WORK INSTRUCTION> Reproduce the records word for word, from the first line to the line containing "Image resolution: width=1033".

(Pixel coordinate grounding data)
━━━

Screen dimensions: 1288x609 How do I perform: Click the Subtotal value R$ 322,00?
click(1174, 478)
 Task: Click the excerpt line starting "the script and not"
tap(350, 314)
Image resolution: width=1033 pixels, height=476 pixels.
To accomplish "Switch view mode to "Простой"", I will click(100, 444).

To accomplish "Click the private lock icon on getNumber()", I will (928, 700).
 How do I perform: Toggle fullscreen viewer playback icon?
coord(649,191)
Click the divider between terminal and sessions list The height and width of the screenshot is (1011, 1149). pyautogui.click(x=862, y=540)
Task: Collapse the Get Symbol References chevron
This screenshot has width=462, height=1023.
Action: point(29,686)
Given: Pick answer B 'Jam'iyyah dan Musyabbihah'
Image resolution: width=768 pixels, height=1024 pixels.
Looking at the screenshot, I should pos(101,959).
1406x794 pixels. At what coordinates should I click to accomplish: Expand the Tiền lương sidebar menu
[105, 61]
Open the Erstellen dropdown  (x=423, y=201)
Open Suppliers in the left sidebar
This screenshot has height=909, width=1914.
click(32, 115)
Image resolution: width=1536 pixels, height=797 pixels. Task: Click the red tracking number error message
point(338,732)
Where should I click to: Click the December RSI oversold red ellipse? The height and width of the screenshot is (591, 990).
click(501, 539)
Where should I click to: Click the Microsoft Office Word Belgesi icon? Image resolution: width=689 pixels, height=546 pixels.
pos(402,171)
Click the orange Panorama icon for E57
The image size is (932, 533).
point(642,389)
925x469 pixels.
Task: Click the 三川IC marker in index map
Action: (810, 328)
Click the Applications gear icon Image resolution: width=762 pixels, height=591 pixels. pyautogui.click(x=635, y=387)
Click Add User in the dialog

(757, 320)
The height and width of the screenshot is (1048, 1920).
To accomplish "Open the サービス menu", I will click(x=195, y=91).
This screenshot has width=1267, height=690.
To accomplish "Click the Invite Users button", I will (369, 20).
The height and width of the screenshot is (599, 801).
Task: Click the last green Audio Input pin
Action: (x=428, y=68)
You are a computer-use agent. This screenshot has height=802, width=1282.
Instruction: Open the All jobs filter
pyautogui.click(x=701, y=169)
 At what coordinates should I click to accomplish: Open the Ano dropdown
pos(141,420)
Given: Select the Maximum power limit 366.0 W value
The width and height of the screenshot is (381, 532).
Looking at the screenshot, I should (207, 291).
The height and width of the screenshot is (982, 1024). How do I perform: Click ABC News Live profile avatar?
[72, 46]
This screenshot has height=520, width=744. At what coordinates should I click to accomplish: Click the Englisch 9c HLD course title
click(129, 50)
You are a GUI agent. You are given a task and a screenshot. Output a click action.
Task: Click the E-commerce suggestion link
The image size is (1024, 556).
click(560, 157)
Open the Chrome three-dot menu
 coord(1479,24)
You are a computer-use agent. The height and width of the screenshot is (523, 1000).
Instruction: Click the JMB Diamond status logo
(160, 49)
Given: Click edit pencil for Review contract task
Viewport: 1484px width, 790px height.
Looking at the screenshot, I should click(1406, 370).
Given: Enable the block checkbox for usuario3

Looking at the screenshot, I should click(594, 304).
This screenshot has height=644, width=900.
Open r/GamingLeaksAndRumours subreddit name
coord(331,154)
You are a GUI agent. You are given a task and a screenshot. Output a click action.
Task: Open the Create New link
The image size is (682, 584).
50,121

━━━

TASK SOLUTION>
Screen dimensions: 1288x609 How do I perform: Click the Subtotal value R$ 322,00?
click(1174, 478)
 Task: Click the excerpt line starting "the script and not"
tap(350, 314)
Image resolution: width=1033 pixels, height=476 pixels.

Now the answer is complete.